Подойдя к однорукому секретарю, Джонатан обследовал его. Исключительно для очистки совести — ремонту тот не подлежал. Судя по общим признакам, он пострадал от электромагнитного излучения и оказался в придачу довольно сильно помят, однако (нежданная удача!) источник питания уцелел.

— Нельзя садиться за угол стола, если у тебя есть кто-то на примете. Даже если ты робот-инвалид, — ответила между тем Туве из-за Джонатановой спины.

Покивав, скорее собственным мыслям, чем словам собеседницы, Джо принялся выкручивать батарею из пазов.

— Как бы ты отреагировал, если б Мистер Робот вырвал твою печень? — девушка не замедлила прокомментировать совершаемый акт вандализма. — На твое счастье, ты тоже мой гость, иначе Мистер Робот был бы в ярости.

— Я бы попросил его не сердиться. И для мистера робота это совсем не печень. — Джо бережно обтер батарею полой халата и убрал в правый верхний карман. — Но спасибо за твою защиту. Копать отправимся утром? Или начнем с местных?

— Пойдем прямо сейчас. Кресло почти догорело, а я уже все доела.

Туве действительно умяла «яства» — аж за ушами трещало. Наверное, хрустели на ее зубах крысиные косточки и хрящевитый хвост. Закончив двигать челюстями, девица облизнула сгиб локтя, куда капнула «паштетом» (или «чаем») и смерила Хайда очередным долгим пристальным взором. Примерно так на Джо смотрела учительница в младшей школе, когда он порол какую-нибудь чушь.

— Все же ты ничего не понял, — медленно проговорила Туве. — Копать надо для тех, кто еще не умер, но собирается. Они могут дать нам еды.

Проглотив моментально созревшую в уме скабрезную рифму, Хайд откликнулся:

— Теперь понял. А ты так уже делала?

— Иногда. — Девушка склонила голову, умильно всплеснув ушами. — Люди не очень-то меня любят. А те, кто любит, проявляют чувства чересчур бурно. Скелеты и манекены в основном воспринимают меня гораздо спокойнее. За это я их и ценю.

— Странно, что ты кому-то не нравишься. По-моему, ты ужасно милая.

— Ну, у вас здесь все не как у людей, — с неодобрением протянула Туве и неопределенно помахала рукой. — Впрочем, неважно. Вот зимой рыть могилы было еще той задачкой, а сейчас — занятие не бей лежачего.

— У кого «у вас»? — Хайд не удержался от вопроса.

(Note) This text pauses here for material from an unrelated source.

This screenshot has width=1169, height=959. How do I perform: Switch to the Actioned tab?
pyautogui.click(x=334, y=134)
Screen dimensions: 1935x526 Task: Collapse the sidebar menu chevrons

— Да у тебя и у тех, кто тут обитает, — Туве помолчала и, бросив взгляд на капсулу, добавила: — Похоже, ты вырастешь огромным. Вон какое яйцо!

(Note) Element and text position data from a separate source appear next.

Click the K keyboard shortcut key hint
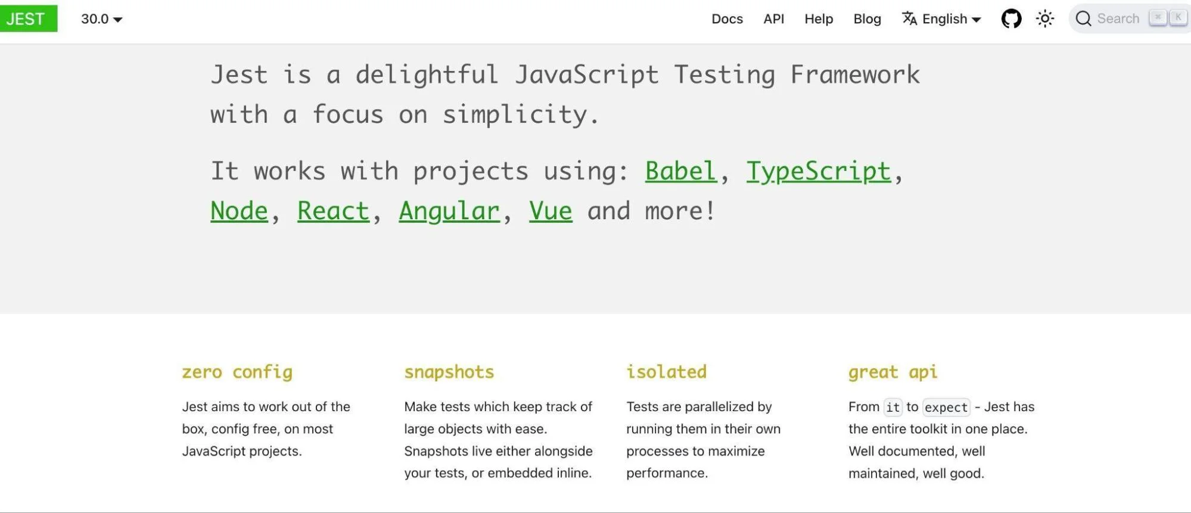The width and height of the screenshot is (1191, 513). click(1177, 18)
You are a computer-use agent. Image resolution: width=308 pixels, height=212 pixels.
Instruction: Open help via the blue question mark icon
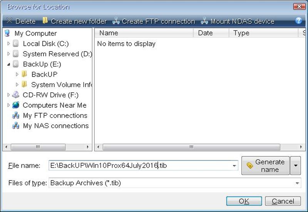pos(298,21)
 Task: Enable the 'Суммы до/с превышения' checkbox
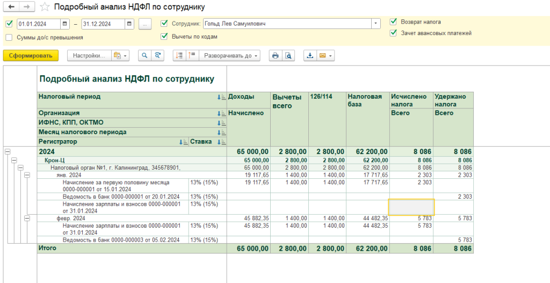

— О, у моего вида все немного по-другому. Мы вылупляемся уже взрослыми — так проще.

— Мудро, — девушка тряхнула головой. — Предупреждаю кстати: в окрестностях у меня скверная репутация.

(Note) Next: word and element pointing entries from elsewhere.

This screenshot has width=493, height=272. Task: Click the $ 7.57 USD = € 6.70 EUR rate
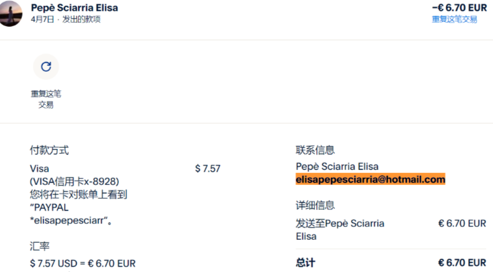click(x=82, y=263)
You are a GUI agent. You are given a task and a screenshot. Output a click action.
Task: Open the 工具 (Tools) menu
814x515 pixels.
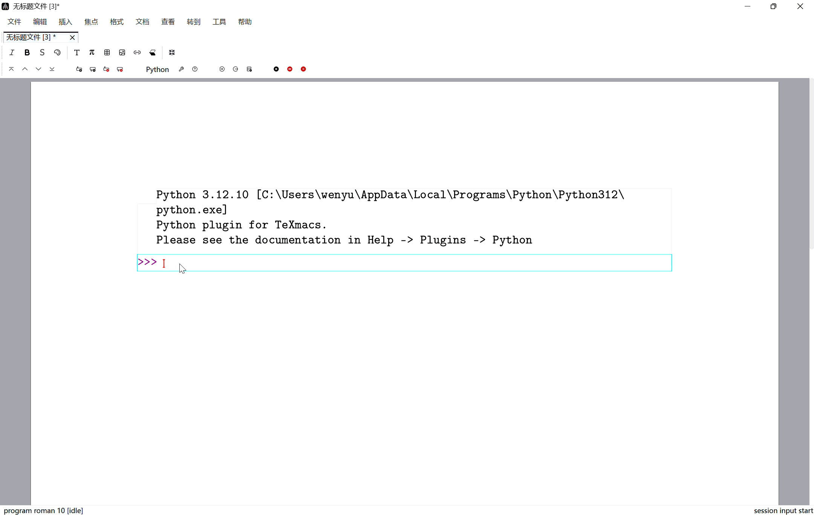[x=219, y=22]
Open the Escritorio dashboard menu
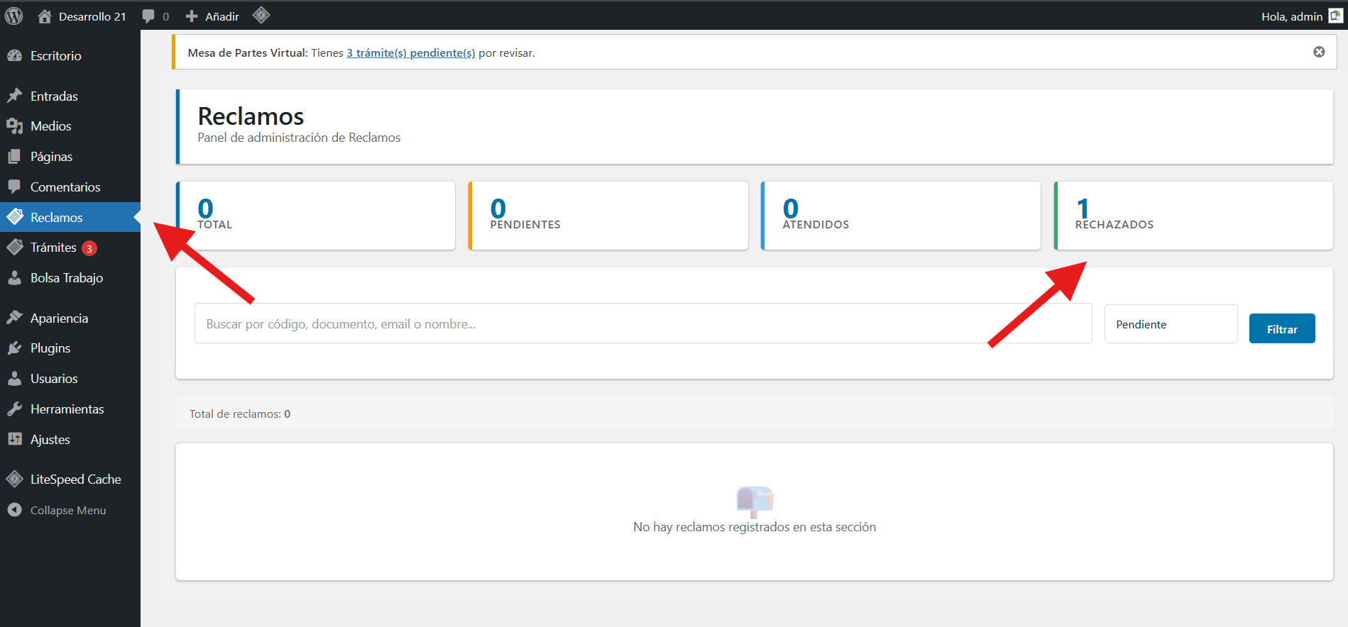 click(x=55, y=56)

Джо включил систему навигации в телефоне, проверив таким образом состояние спутников и выяснив точные дату и время. Цифры не придали ему оптимизма.

— Семьдесят лет, семьдесят лет, — промямлил он ошарашенно. — Какого же хрена произошло?! — затравленно вскинув глаза на девицу, Джо повторил за ней: — Скверная репутация?

— Если кто-то начнет меня бить, притворись, будто мы незнакомы. Они прозвали меня «Ржавый гвоздь», ведь я рыжая и, по мнению многих, как гвоздь в заднице.

— Тебя бьют?! — опомнившись, возмутился Джо. — Но как же так можно! Семь десятилетий разрухи — не шутка, но это уж слишком!

— По крайней мере, пытаются, — хладнокровно подтвердила Туве. — Никому не нравится слышать о себе правду. Один вот выстрелил в меня из мушкетона, — девица, отведя пряди волос, продемонстрировала едва заметные на смуглом боку черные конопушки. — Дробь неделю выходила. А я только лишь предостерегла его.

— Дробь? Но, судя по всему, обошлось? — Джо мысленно навесил на историю рыжей яркий ярлычок бреда, в чем, однако, не сразу признался себе. — А что ты ему сказала?

— Что его убьет мужик, которому он пригрозит мушкетоном. Это уже случилось, наверное, ведь весь заряд дурак высадил в меня.

«Фантазия у нее — любой писатель обзавидуется. Но вдруг…» — Хайд отмахнулся от неприятно беспокоящей мысли о реальности Тувиных баек.

— Естественно, он удручился. Кому же хочется знать мрачное будущее?

— Будущее — тайна. Я лишь предположила.

— Местные правила поведения тебе не близки. Следовательно, ты издалека… — Джонатан потер бровь, уже не надеясь на удовлетворение своего любопытства.

— Ну да. Я переправилась через большую воду. Зимой в Долине все заснули. Поди, до сих пор дрыхнут. А я встала пораньше, побродила, заскучала и решила немного прогуляться. Так я здесь и очутилась.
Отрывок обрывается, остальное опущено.